HOW TO COMPLETE THIS TASK: From the line containing "This screenshot has height=768, width=1024." through the last line of the entries, output the text exactly. Pictures stay out.

####################

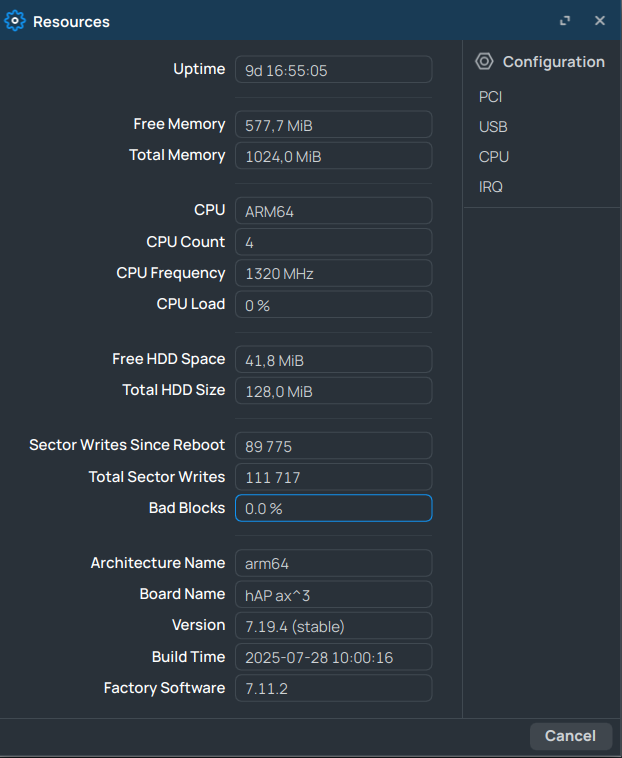622x758 pixels.
Task: Open the PCI configuration entry
Action: tap(490, 97)
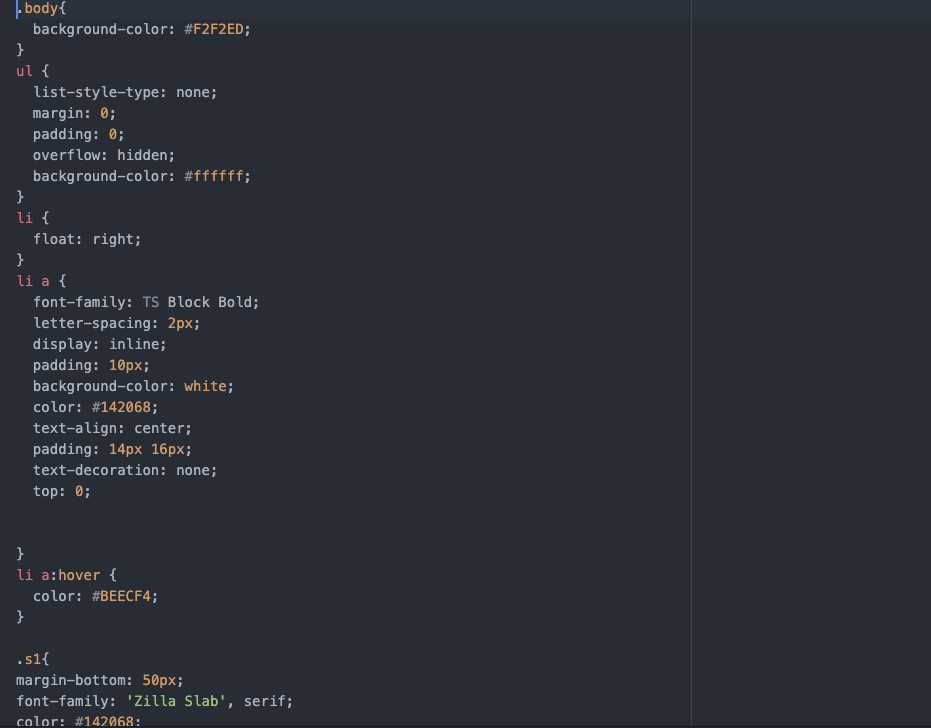
Task: Place cursor on the #ffffff hex color
Action: 214,176
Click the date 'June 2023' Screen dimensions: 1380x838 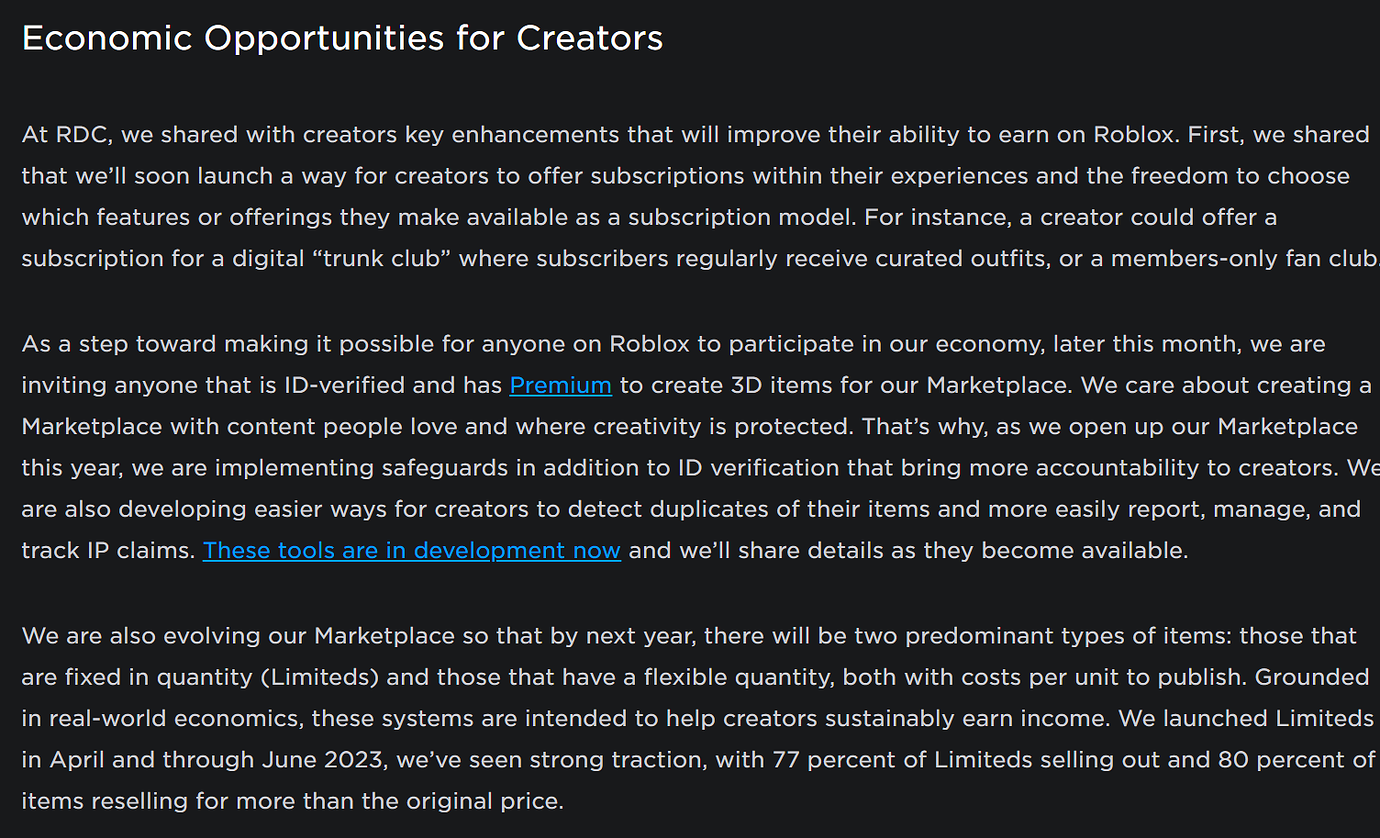click(322, 759)
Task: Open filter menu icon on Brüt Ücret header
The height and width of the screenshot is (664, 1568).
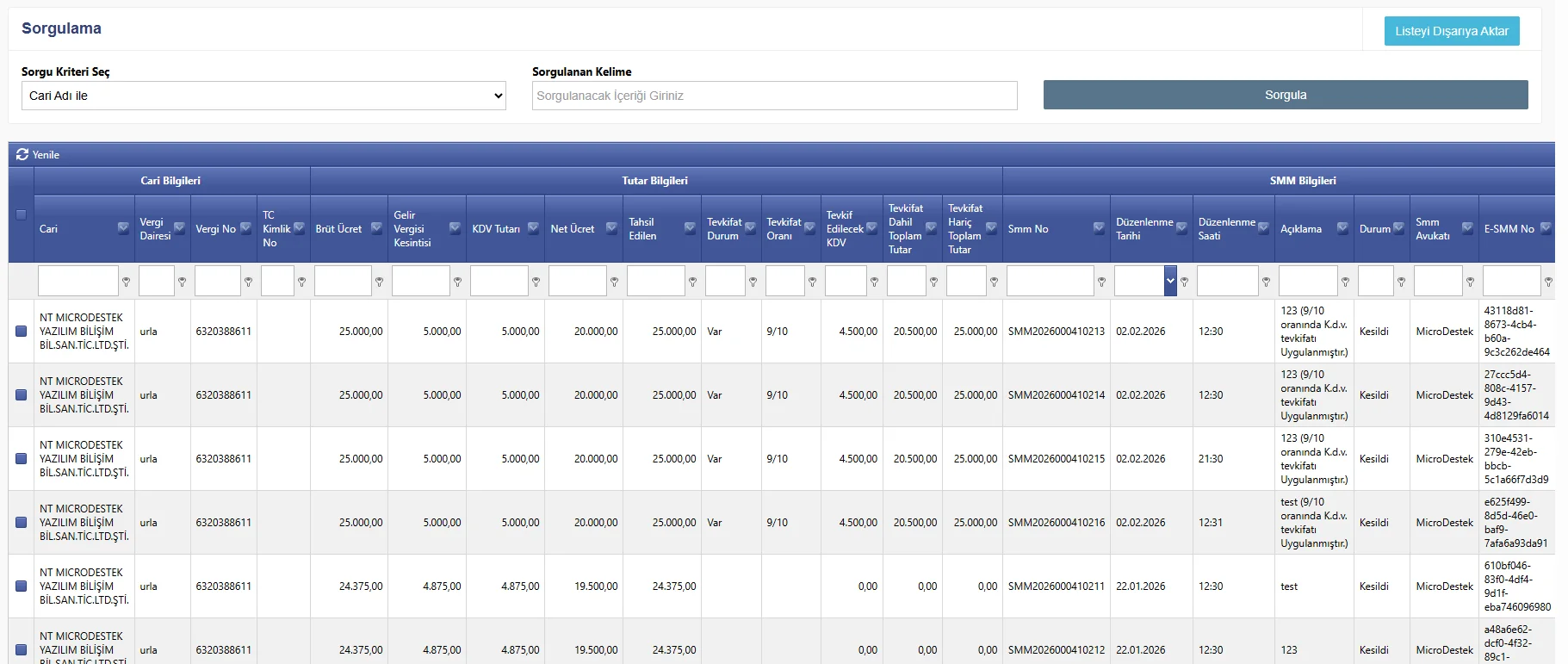Action: point(376,228)
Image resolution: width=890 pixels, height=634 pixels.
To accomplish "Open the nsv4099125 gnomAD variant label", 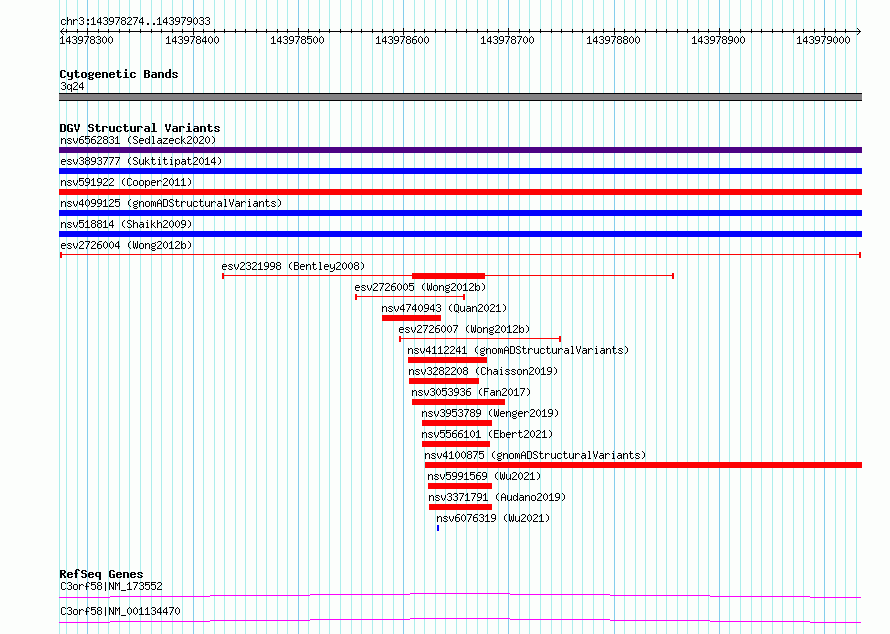I will coord(171,203).
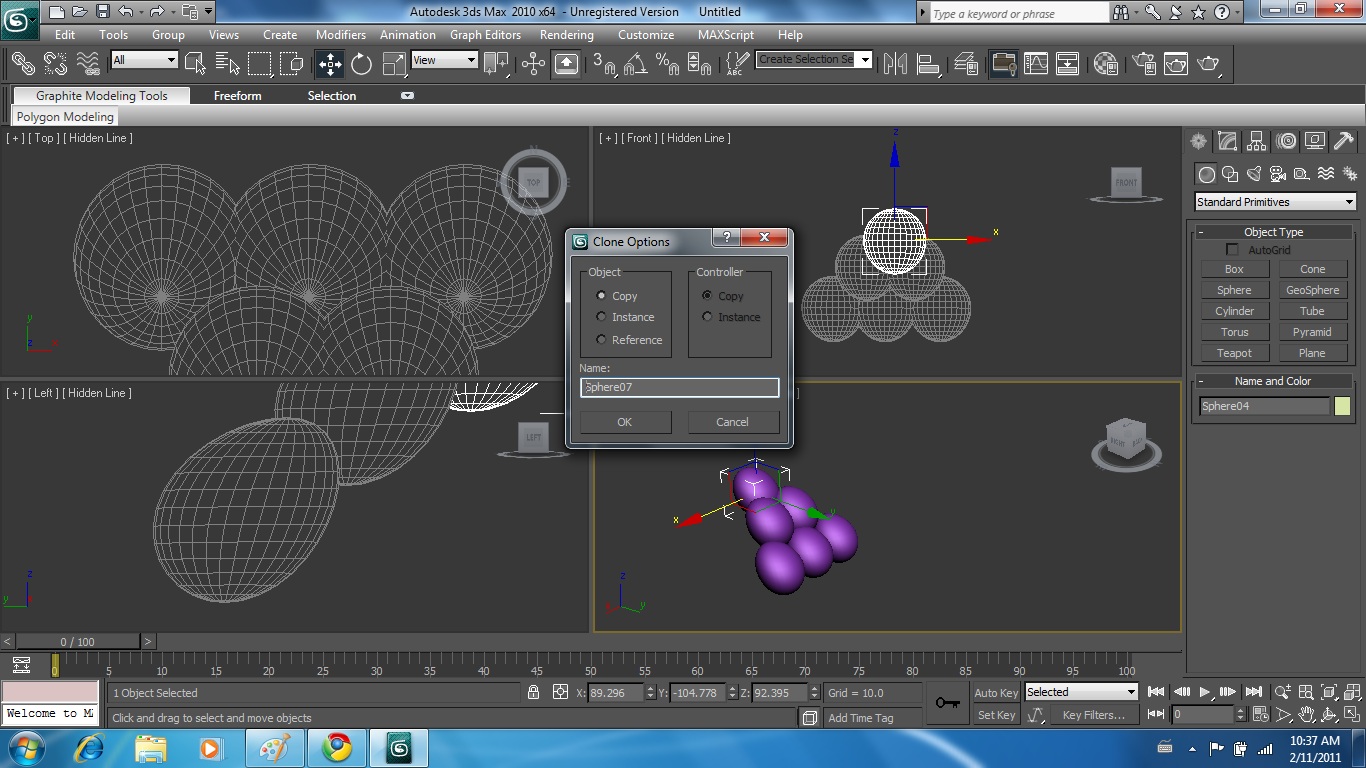Image resolution: width=1366 pixels, height=768 pixels.
Task: Select the Rotate tool in toolbar
Action: point(362,64)
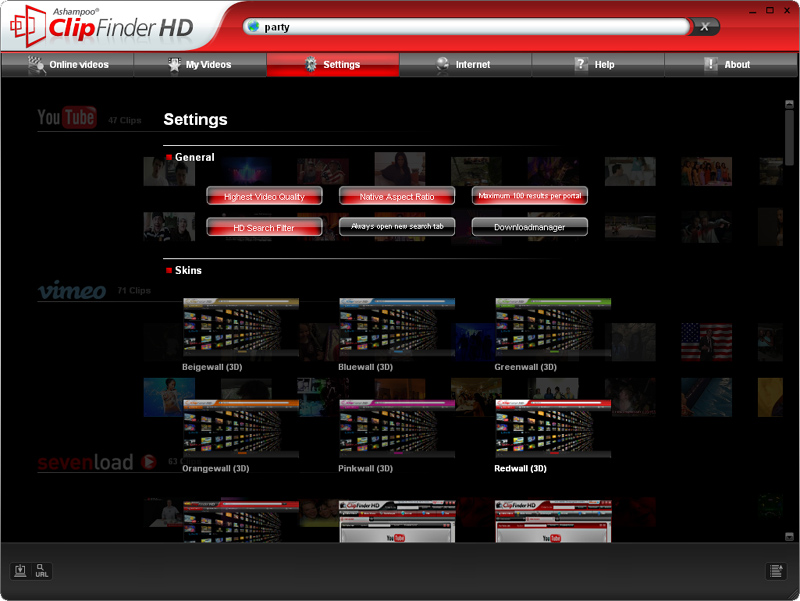Click the URL search icon

(42, 571)
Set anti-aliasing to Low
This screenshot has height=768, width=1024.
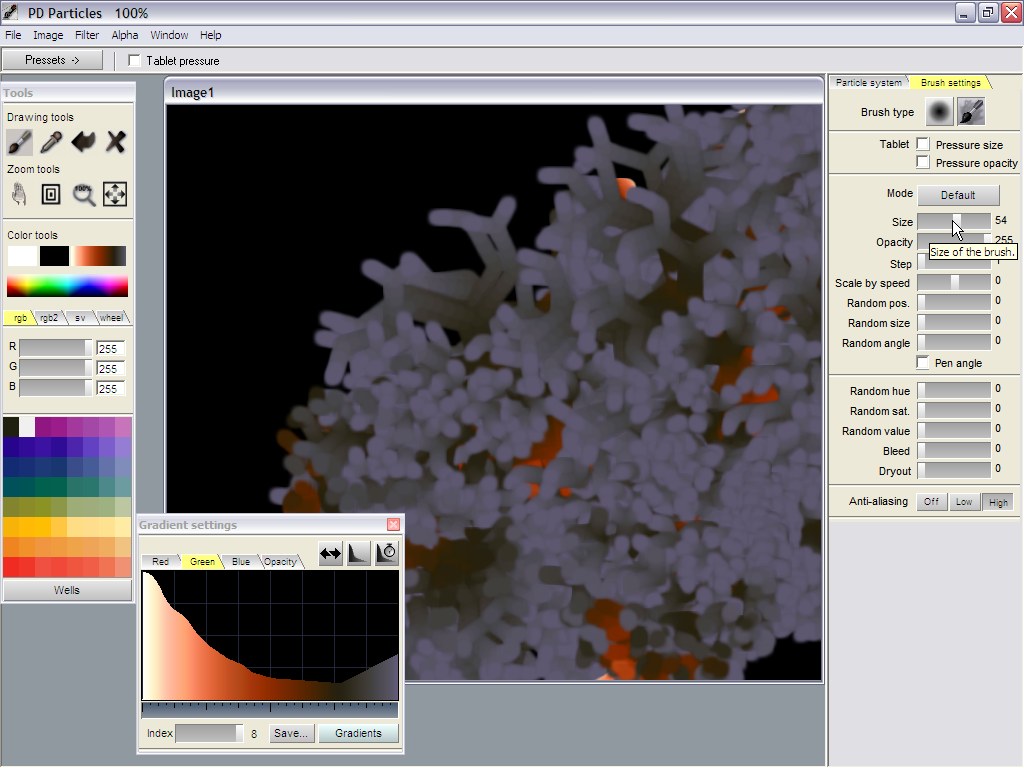pyautogui.click(x=963, y=502)
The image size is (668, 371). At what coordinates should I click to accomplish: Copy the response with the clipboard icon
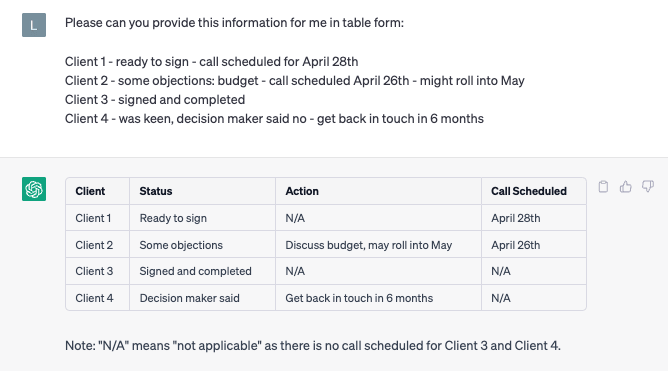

####################

EXERCISE RESPONSE:
This screenshot has height=768, width=1024.
pyautogui.click(x=963, y=502)
The image size is (668, 371). At what coordinates should I click to accomplish: Copy the response with the clipboard icon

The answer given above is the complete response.